## Exercise goal
Retype every line of the listing below verbatim, omitting the pictures.

-- Entries start --

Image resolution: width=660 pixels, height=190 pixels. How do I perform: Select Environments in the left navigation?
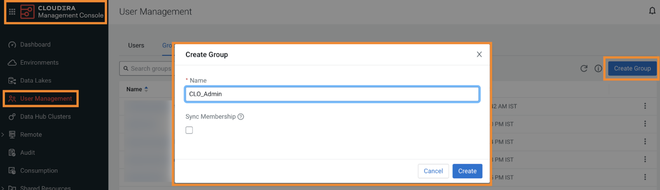[39, 62]
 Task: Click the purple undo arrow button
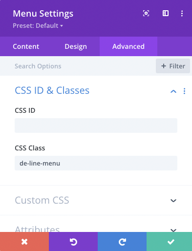(x=73, y=242)
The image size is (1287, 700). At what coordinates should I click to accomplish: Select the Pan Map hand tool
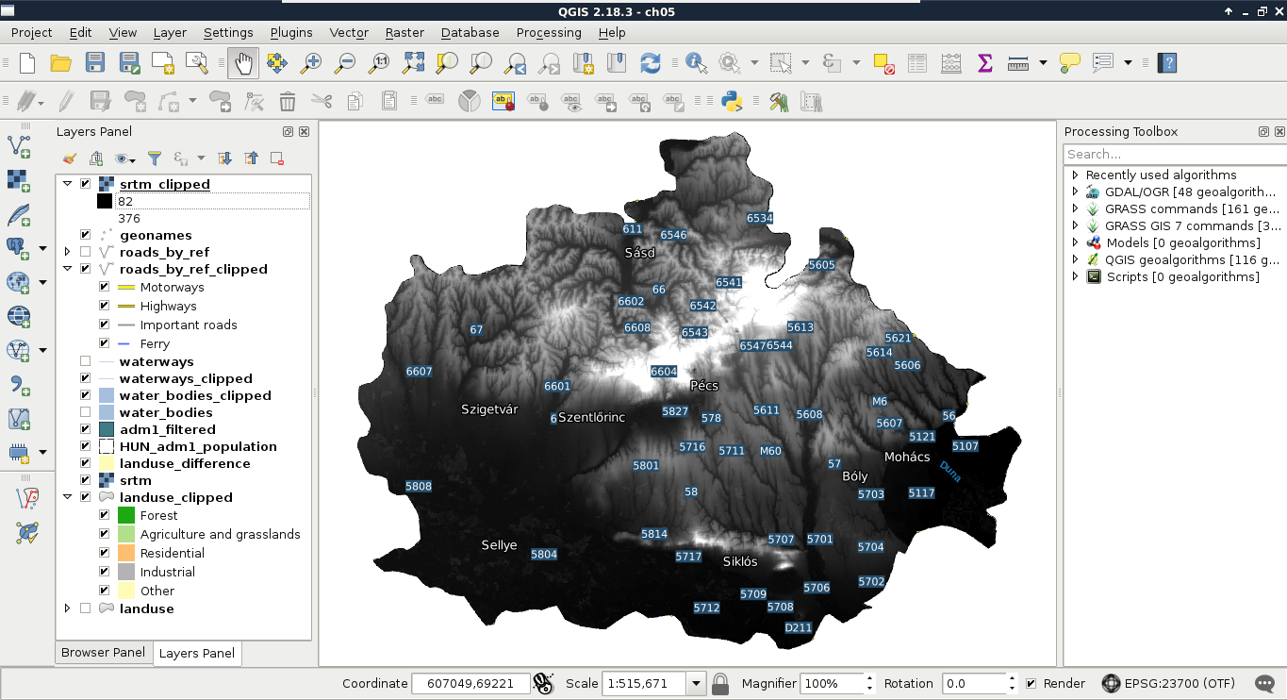(243, 63)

-- Entries end --

## Task solution
Image resolution: width=660 pixels, height=190 pixels. How do I perform: Select Environments in the left navigation?
[39, 62]
 Task: Click the purple undo arrow button
(x=73, y=242)
The image size is (1287, 700). At what coordinates should I click to accomplish: Select the Pan Map hand tool
(243, 63)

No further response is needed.